ÖZERKLİK onur özgürlük bağımsızlık kendini ifade etmek alan doğallık/kendiliğindenlik BARIŞ kabul denge güzellik birlik kolaylık teslimiyet uyum umut düzen iç huzuru alan

FİZİKSEL bakım konfor gıda su hareket / egzersiz dinlenme / uyku güvenlik (fiziksel) kişisel bakım cinsel ifade barınak dokunma

BAĞLANTI kendinle bağlantı kendini ifade etmek paylaşılan gerçeklik istikrar destek görmek ve görülmek güven anlayış seçim kabul sevgi takdir otantiklik aidiyet özen yakınlık iletişim topluluk dostluk şefkat düşüncelilik empati dostluk dahil olma ilham bütünlük samimiyet karşılıklılık işbirliği mevcudiyet saygı / öz saygı güvenlik kendini kabul kendine özen

ANLAM kutlama meydan okuma netlik bilinç katkı yaratıcılık keşif verimlilik etkin olma büyüme/gelişme içselleştirme bütünlük öğrenme yas hareket katkıda bulunmak iç görü ilerleme destek anlayış

OYUN heyecan eğlence mizah gevşeme

22 Ekim 2021 Cuma

yollardan yolculuklara

20.10.2021 eğer kendi yaşam döngümüzü, tekrarlarımızı görürsek sanki işler kolaylaşır gibi geliyor. beni zorlayan şeyler olduğunda meğer onları anlatır dururmuşum. şöyle de oldu da böyle de oldu da. bu hafta bütün gündüzler balkondan deniz gören bir kıyı şeridinde palmiyelere bakarak geçirdim. hayaller kurup, ofisim için yazım çizim yapmayı bekleyerek oyalandım durdum, birçok maddi manevi kaygılarla uçuşan düşüncelerle sadece adını koydum :)) derinlere inmemek için, su soğuk üşürüm diye kıyıda daha çok üşüyorum aslında.
hava serin, deniz dalgalı sanırken bir anda tüm vücudunu suya sokmaya karar verip bir çığlıkla sudan çıkıp yaşanan o müthiş an, biraz yüzünce dalgaları bile hissetmediğin bir yerde coşku geliyor. sanki içimde anlatılmayı bekleyen ama çok derinlere ittiğim bilgiler, hikayeler var. daha çok yazmaya ihtiyacım var. meseleler arasında kaybolmadan, pes etmeden, odaklanarak yazmaya, okumaya ve dağılmamaya ihtiyacım var.

bazı fotoğraflara baktıkça çok çok özlüyorum seyahat ederken bir fotoğraf çekip altına yazdığım yazıları. dünyanın bi ucunda yere atılmış bir bakery çöpü, bir mutluluğu anımsatacak kadar mühim bir şey yazmış olabiliyor üstüne. gününüz güzel geçsin der gibi.

12 Ekim 2021 Salı

40metrekare'ye sığan yaşamlar

insan insan, insan nedir İnsan insan dedikleri
İnsan nedir şimdi bildim
Can, can deyü söylerlerdi
Ben can nedir şimdi bildim.

aslında benim işim gücüm insanlarla, insanla, insan olmakla. yoga yapılan matlar sanıyorum 1 metrekare. yoga yaptığımız, artık buluştuğumuz salon da 40 metrekare var ya da yok. neler sığdırıyoruz oralara.
mesela onlarca binlerce kilometrelerce uzak yerlerden gelen insanlar.
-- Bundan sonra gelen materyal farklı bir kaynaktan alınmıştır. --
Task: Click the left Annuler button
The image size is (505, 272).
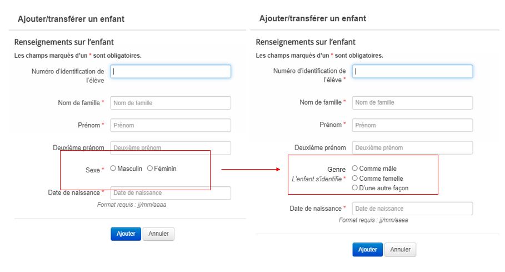Action: [x=158, y=234]
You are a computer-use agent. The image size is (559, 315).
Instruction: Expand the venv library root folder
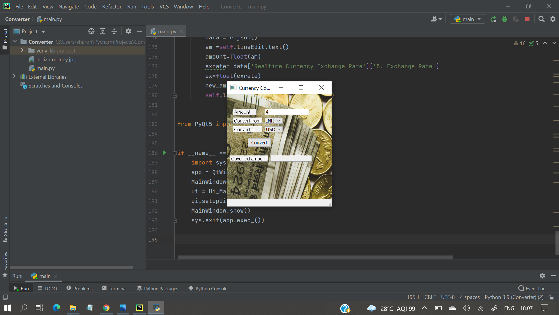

What's your mission and vision?
bugün tam da sabah saat 7de bu soruyla karşılaştım, esprilerin içinde. (mastermind her ne ise :)) sonra hayalleri olan kadınları dinledim, hayalleri olan bir adam.
ve bu hayalleri sığdırdığımız o yuvarlak kafalarımız.
bir soruyla karşılaşmıştım çocukken henüz, kafalarımız neden yuvarlak diye. cevabını veren başka bir çocuk vardı, fikirlerimiz rahatça dolaşabilsin diye :)
bugün fikirlerimizin hayat bulmak için ağızdan, kulaklara, belki mümkünse kulaklardan kalplere indiği bir gündeydik en ne yapacağımızı bilmediğimiz günlerde. günler günleri kovalıyor, emlakçılar hayalleri, hayaller çocukları, ebeveynler paraları kovalıyor. 'gerçek' her ne ise, bir şeyler zihnimizden geçiyor ve onu gerçeğe dönüştüren emek, para, doğru zaman, motivasyon her şeye ihtiyacamız var gibi görünüyor.
hayat bazen bana çok karmaşık geliyor, bütün dünyaya enerji veren sistemlerin belirsizliği kadar, internet ağının tüm evrene yayıldığını bilmek ve bir gün her şeyden uzak bir palmiye ağacının altında hindistan cevizi suyu içeceğim şekerkamışlarının tadını alabildiğim bir basitlikte yaşıyoruz.
ve tüm misyonlar ve vizyonlar bir harita ve rehber içeriyor, Parfümün Dansı kitabında Tom Robbins, haritasız ve rehbersiz yolculuk yapan gezginler için her beklenmedik plan değişimi bir sevinç dalgası getirir diyor. kendimi her ne kadar gezgin gibi hissetsem de zaman zaman 5 yıldır mola verdiğim bu limanda bulduğum sevinç kırıntıları(sörf dalgası olmayan dalgalar) hissederken yakalıyorum.
ve bütün sevinç dalgalarımı paylaşıyorum 1 metrekareye oturmaya karar veren herkes ile. sevgiyle. merakla. çemberler içinde.

3 Ekim 2021 Pazar

'seçim sorumluluğu'

eskiden uzun uzun araştırıp filmler izlerdik, film yönetmenlerinin aklına gelmeyecek şekilde yorumlanan sembolleri okur saçmalardık. sonra büyüyorum sanınca daha farklı koşturmacalar girdi hayata.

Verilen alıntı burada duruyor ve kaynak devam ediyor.